[Stored items]
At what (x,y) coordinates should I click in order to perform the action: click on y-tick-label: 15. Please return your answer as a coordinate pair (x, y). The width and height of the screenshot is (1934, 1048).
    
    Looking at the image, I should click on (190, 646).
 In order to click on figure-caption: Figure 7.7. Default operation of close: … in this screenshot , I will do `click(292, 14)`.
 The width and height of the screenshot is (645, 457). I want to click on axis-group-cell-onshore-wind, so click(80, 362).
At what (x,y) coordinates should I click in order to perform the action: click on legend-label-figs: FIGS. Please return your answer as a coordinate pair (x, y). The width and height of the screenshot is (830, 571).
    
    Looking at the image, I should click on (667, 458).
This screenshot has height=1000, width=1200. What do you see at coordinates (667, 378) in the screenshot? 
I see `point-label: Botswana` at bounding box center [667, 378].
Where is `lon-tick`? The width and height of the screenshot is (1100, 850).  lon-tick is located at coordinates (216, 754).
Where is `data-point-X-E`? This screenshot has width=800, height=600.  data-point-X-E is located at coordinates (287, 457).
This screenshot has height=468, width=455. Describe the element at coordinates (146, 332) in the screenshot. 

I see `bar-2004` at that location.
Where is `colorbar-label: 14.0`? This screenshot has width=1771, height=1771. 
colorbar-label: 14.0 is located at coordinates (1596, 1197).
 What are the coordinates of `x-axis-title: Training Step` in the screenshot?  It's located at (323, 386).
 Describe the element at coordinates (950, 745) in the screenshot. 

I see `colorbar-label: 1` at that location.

Job item: Rewrite the lines from the one containing "Describe the element at coordinates (950, 745)" through the last line, switching "Describe" to "Identify" and leaving everything else unchanged.

Answer to the exercise:
 Identify the element at coordinates (950, 745) in the screenshot. 

I see `colorbar-label: 1` at that location.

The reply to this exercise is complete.